THE TASK:
Could you retype the food safety article word for word, everything from "The Central Environment" down to "Standards Institute stamp."?

SELECTED TEXT:
┄┄┄┄┄┄┄┄┄┄┄┄┄┄┄┄┄┄┄┄
Medi-snippets: New food safety regulations soon | Sunday Observer

Medi-snippets: New food safety regulations soon

New food safety regulations will be introduced from January 1, 2020, Health, Nutrition and Indigenous Medicine Minister Dr Rajitha Senaratne has been quoted as saying at the World Food Safety Day held at the BMICH in Colombo recently. He reportedly said the new food safety regulations were being introduced under the Food Act 26 of 1980 to prevent the spread of food borne diseases. Noting that 125,000 people worldwide die of food borne diseases, he said that food hygiene was a pre-requisite for good health and a sustainable life. Citing the World Health Organisation (WHO) he said children below the age of five were particularly affected by sub standard food. Food safety is a challenge for Sri Lanka he was quoted as saying, warning farmers not to use chemicals in agriculture and animal husbandry, and noting that Chronic Kidney Disease of Unknown Etiology ( CKDu ) which was rampant in some parts of the country, was due to polluted water. Unnamed health sources said factory effluents and contaminated ground water often found its way to wells, tanks and other drinking outlets in many drought stricken areas.

Labelling food items with amount of sugar and salt content compulsory

Manufacturers of food items must hereafter label the amount of sugar and salt content along with other ingredients used in their products following the approval of a proposal submitted by the Health Minister in Parliament recently. The decision was taken due to the rise in Non communicable diseases said to affect over 80 % of the population, largely induced by excessive consumption of salt and sugar, health sources said.

Existing laws insufficient to protect environment - Veddha chief

The Adivasi chieftain Uruwarige Wannila Attho has said that while our ancestors protected the environment for future generations, the present generation did not share the same feeling of responsibility to take care of the environment for the future citizen. At a ceremony to plant jak saplings in Ibbankatuwa, Dambulla, he urged the country’s leaders to protect the environment saying that our colonial rulers had destroyed the indigenous environment by cutting down kithul and other trees. The need of the hour is for more laws and regulations to curb deforestation and the rape of our dwindling forest cover, by replanting them with young saplings from our own local environment, starting at the community level.

Illegal lunch sheet manufacturer nabbed

The Central Environment Authority ( CEA) in a joint raid with the Consumer Affairs Authority ( CAA) and the Police special Unit of the CEA successfully nabbed a manufacturer last week (June26 ) while operating a machine manufacturing lunch sheets that did not conform to the standard requirements. It was reported that the sheets were being made using HDPE, LDPE materials and calcium. Four extruder machines, three cutting machines and two mixtures were being used for the production at the time of the raid. CEA officials were quoted as saying that the factory had violated the National Environmental Act Regulation No 2034/34 of September 1, 2017 and would seek legal action . They advised the pubic to only purchase Food grade lunch sheets with the Sri Lanka Standards Institute stamp.
┄┄┄┄┄┄┄┄┄┄┄┄┄┄┄┄┄┄┄┄
(Collected data entries)
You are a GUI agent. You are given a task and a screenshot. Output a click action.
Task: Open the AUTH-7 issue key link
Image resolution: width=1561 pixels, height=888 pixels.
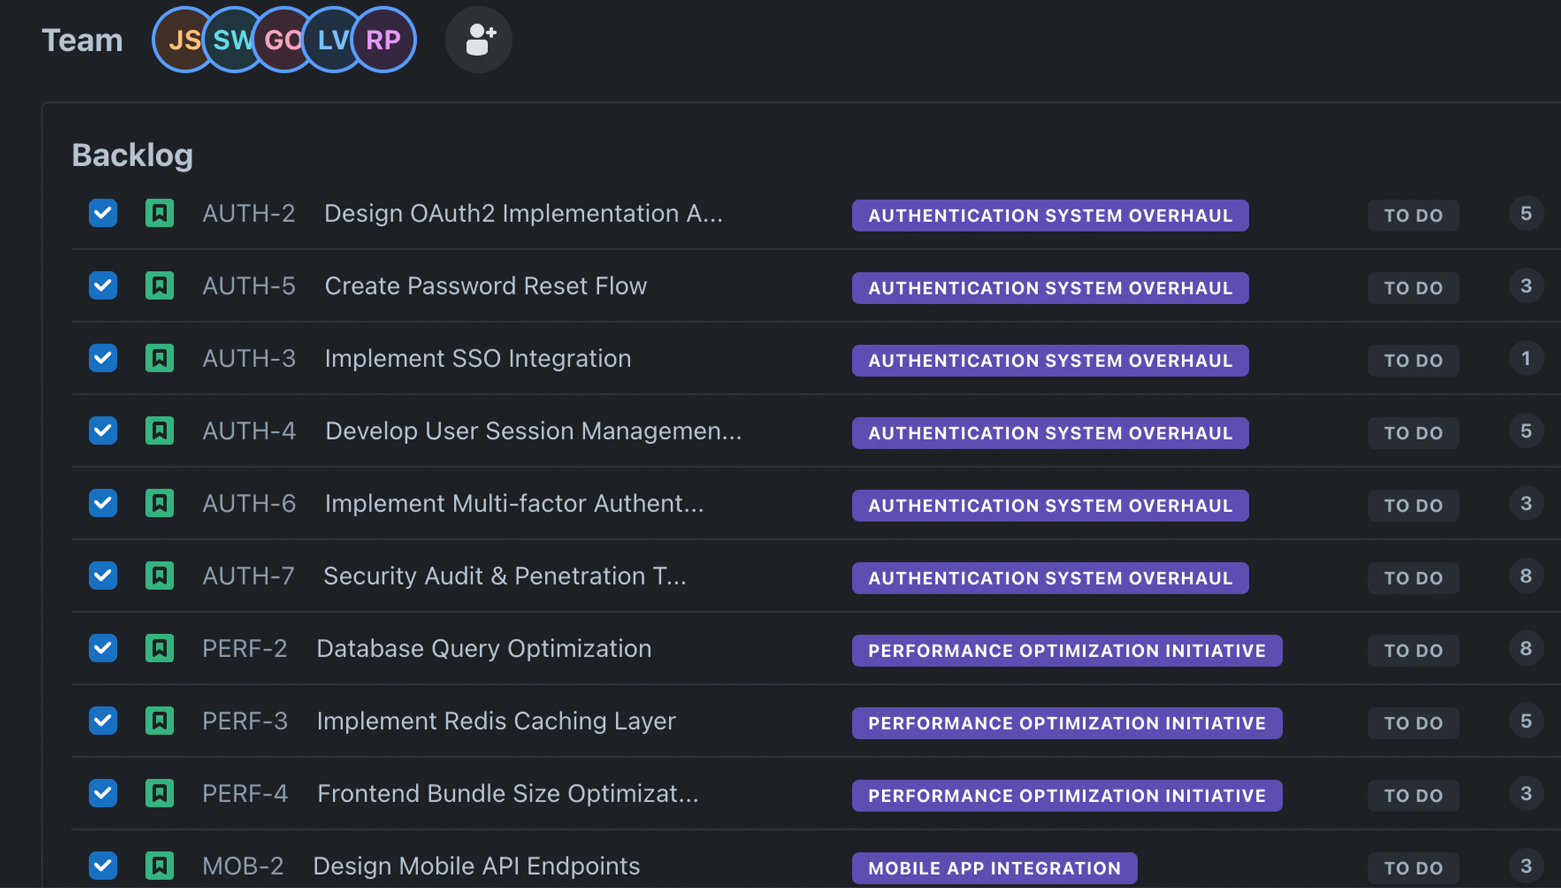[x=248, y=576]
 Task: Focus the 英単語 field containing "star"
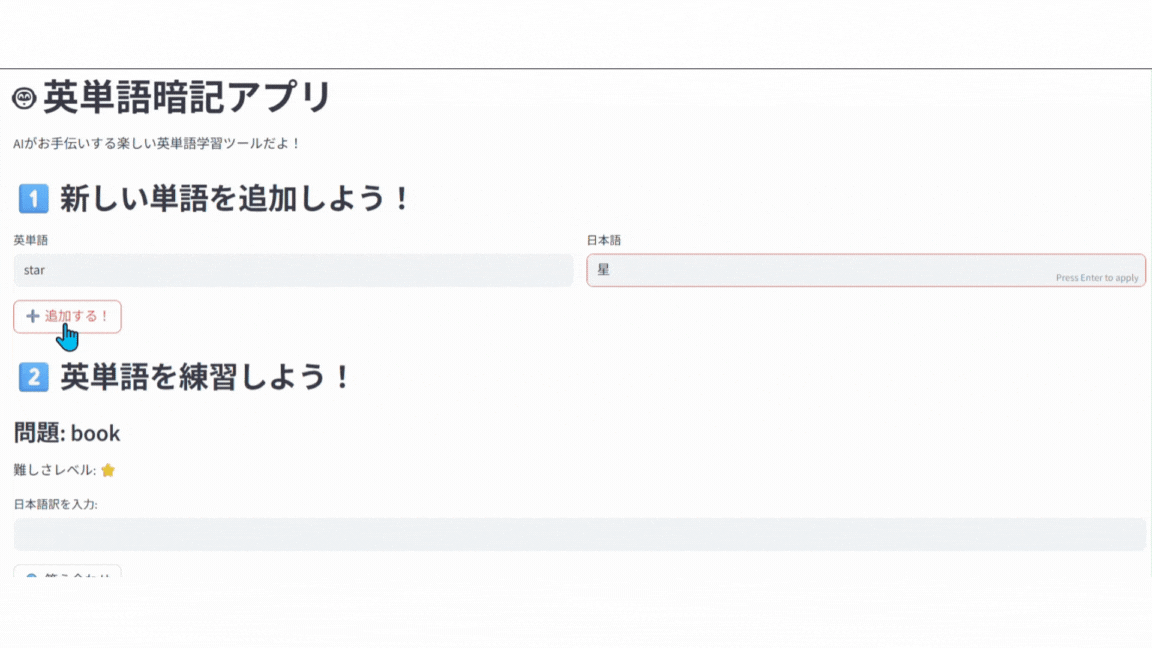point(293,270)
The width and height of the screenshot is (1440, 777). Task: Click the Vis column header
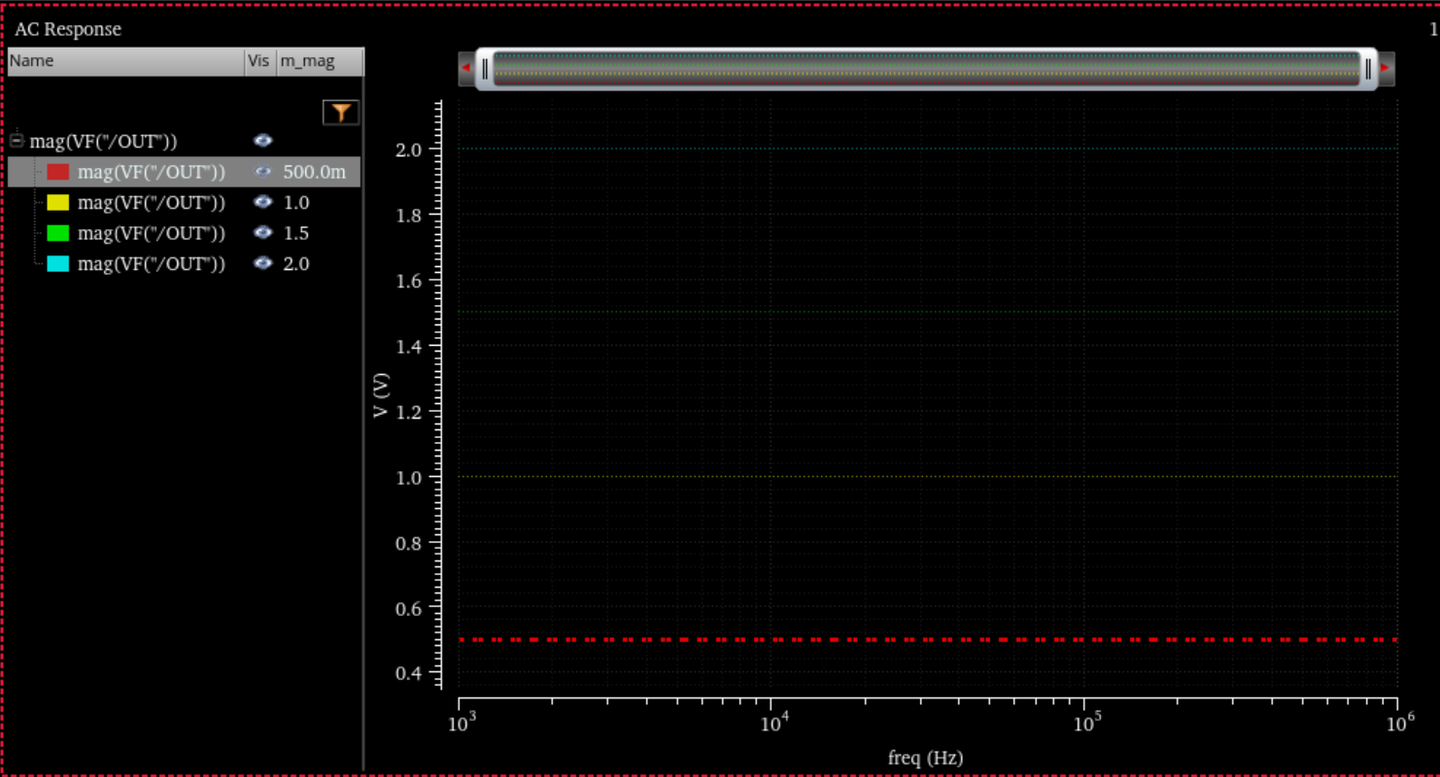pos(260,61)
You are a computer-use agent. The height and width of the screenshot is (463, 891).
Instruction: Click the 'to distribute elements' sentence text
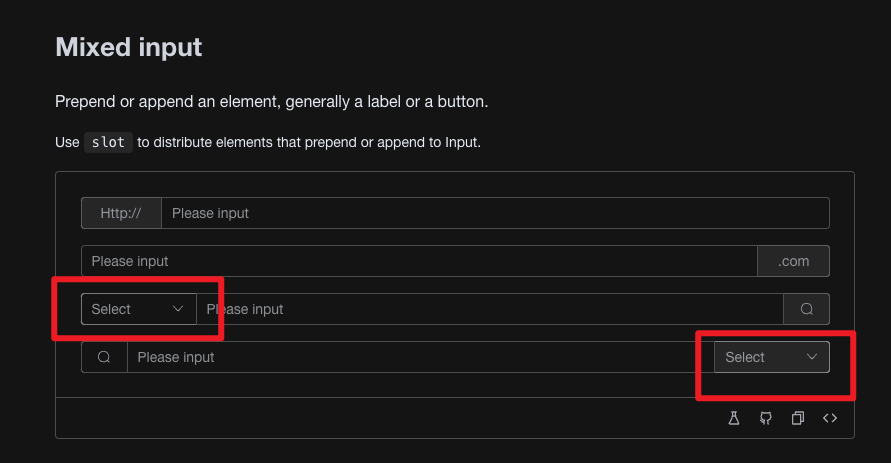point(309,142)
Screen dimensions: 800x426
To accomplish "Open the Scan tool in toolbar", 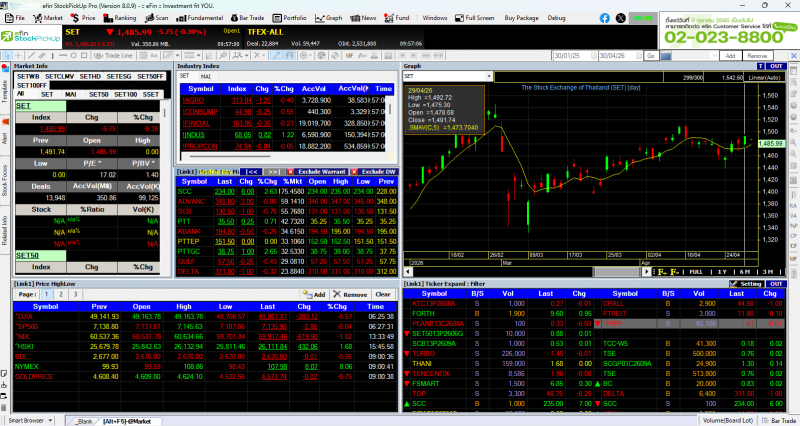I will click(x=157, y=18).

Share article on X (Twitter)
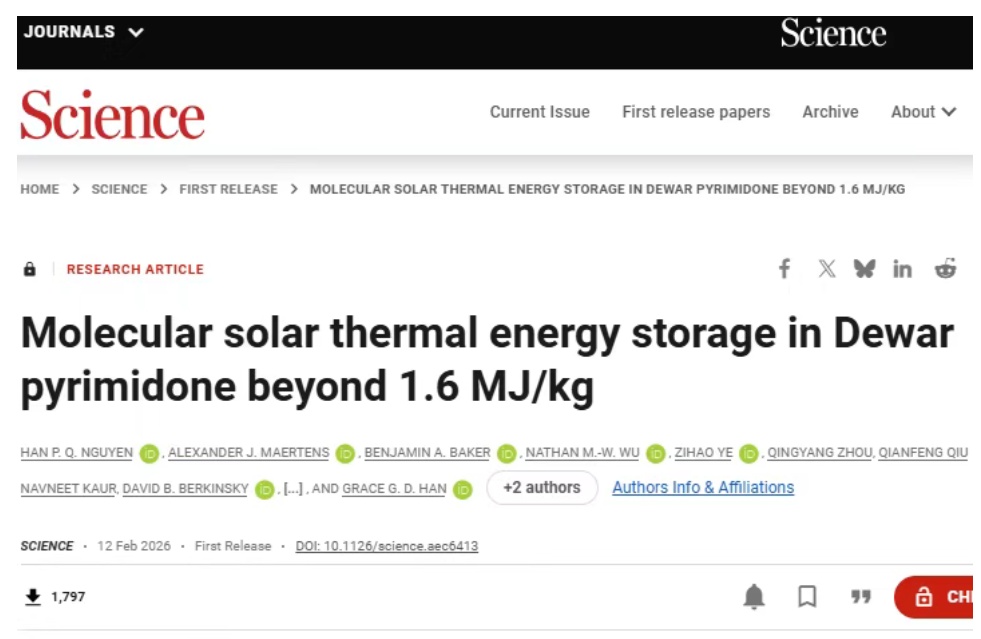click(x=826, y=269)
┄┄┄┄┄┄┄┄┄┄┄┄┄┄┄┄┄┄┄┄
ANSWER TO THIS EXERCISE:
The Central Environment Authority ( CEA) in a joint raid with the Consumer Affairs Authority ( CAA) and the Police special Unit of the CEA successfully nabbed a manufacturer last week (June26 ) while operating a machine manufacturing lunch sheets that did not conform to the standard requirements. It was reported that the sheets were being made using HDPE, LDPE materials and calcium. Four extruder machines, three cutting machines and two mixtures were being used for the production at the time of the raid. CEA officials were quoted as saying that the factory had violated the National Environmental Act Regulation No 2034/34 of September 1, 2017 and would seek legal action . They advised the pubic to only purchase Food grade lunch sheets with the Sri Lanka Standards Institute stamp.